» **Supplied information**
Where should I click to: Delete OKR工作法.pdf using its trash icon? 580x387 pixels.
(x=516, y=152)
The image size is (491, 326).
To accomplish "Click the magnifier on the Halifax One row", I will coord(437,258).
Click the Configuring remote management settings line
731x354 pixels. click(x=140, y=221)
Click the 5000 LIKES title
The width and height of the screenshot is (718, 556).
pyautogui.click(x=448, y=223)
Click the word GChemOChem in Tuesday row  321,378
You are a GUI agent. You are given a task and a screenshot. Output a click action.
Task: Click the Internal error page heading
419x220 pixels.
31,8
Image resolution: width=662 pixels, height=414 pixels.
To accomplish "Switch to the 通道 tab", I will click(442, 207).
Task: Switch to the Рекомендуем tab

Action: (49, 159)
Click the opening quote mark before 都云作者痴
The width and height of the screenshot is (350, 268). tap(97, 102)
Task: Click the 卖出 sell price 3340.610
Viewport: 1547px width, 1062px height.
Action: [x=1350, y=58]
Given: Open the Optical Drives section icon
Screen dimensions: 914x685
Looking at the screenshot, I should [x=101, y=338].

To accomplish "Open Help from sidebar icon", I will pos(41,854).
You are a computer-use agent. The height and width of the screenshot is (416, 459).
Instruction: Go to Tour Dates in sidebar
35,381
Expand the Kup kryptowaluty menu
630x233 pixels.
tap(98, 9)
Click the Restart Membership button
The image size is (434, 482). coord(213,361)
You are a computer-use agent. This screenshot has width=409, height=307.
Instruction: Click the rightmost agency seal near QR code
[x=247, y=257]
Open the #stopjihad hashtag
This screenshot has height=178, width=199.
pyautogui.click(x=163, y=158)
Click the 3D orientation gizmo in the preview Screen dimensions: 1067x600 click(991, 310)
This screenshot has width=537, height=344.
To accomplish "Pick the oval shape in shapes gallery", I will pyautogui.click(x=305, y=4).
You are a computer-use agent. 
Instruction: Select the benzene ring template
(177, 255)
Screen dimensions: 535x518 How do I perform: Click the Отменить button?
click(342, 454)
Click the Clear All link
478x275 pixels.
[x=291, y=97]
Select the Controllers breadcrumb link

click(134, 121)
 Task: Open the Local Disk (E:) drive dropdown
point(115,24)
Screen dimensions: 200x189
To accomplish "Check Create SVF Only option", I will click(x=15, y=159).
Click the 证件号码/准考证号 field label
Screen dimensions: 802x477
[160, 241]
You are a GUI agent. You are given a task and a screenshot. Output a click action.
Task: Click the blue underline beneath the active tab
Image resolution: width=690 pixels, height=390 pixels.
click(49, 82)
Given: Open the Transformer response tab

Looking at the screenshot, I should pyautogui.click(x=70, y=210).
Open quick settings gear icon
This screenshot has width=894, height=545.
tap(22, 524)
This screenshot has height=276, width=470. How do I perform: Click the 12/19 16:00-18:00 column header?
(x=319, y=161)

» **Task details**
Please print the full listing shown above, exactly as it appears.

» **Task output**
Where should I click to: Delete OKR工作法.pdf using its trash icon? 580x387 pixels.
(x=516, y=152)
The image size is (491, 326).
To accomplish "Click the magnifier on the Halifax One row", I will coord(437,258).
Click the Configuring remote management settings line
731x354 pixels. click(x=140, y=221)
Click the 5000 LIKES title
The width and height of the screenshot is (718, 556).
pyautogui.click(x=448, y=223)
Click the word GChemOChem in Tuesday row  321,378
You are a GUI agent. You are given a task and a screenshot. Output a click action.
Task: Click the Internal error page heading
419x220 pixels.
31,8
Image resolution: width=662 pixels, height=414 pixels.
To accomplish "Switch to the 通道 tab", I will click(442, 207).
Task: Switch to the Рекомендуем tab

Action: (49, 159)
Click the opening quote mark before 都云作者痴
The width and height of the screenshot is (350, 268). tap(97, 102)
Task: Click the 卖出 sell price 3340.610
Viewport: 1547px width, 1062px height.
Action: [x=1350, y=58]
Given: Open the Optical Drives section icon
Screen dimensions: 914x685
Looking at the screenshot, I should [x=101, y=338].

To accomplish "Open Help from sidebar icon", I will pos(41,854).
You are a computer-use agent. The height and width of the screenshot is (416, 459).
Instruction: Go to Tour Dates in sidebar
35,381
Expand the Kup kryptowaluty menu
630x233 pixels.
tap(98, 9)
Click the Restart Membership button
The image size is (434, 482). coord(213,361)
You are a computer-use agent. This screenshot has width=409, height=307.
Instruction: Click the rightmost agency seal near QR code
[x=247, y=257]
Open the #stopjihad hashtag
This screenshot has height=178, width=199.
pyautogui.click(x=163, y=158)
Click the 3D orientation gizmo in the preview Screen dimensions: 1067x600 click(991, 310)
This screenshot has width=537, height=344.
To accomplish "Pick the oval shape in shapes gallery", I will pyautogui.click(x=305, y=4).
You are a computer-use agent. 
Instruction: Select the benzene ring template
(177, 255)
Screen dimensions: 535x518 How do I perform: Click the Отменить button?
click(342, 454)
Click the Clear All link
478x275 pixels.
[x=291, y=97]
Select the Controllers breadcrumb link

click(134, 121)
 Task: Open the Local Disk (E:) drive dropdown
point(115,24)
Screen dimensions: 200x189
To accomplish "Check Create SVF Only option", I will click(x=15, y=159).
Click the 证件号码/准考证号 field label
Screen dimensions: 802x477
[160, 241]
You are a GUI agent. You are given a task and a screenshot. Output a click action.
Task: Click the blue underline beneath the active tab
Image resolution: width=690 pixels, height=390 pixels.
click(49, 82)
Given: Open the Transformer response tab

Looking at the screenshot, I should pyautogui.click(x=70, y=210).
Open quick settings gear icon
This screenshot has width=894, height=545.
tap(22, 524)
This screenshot has height=276, width=470. How do I perform: Click the 12/19 16:00-18:00 column header?
(x=319, y=161)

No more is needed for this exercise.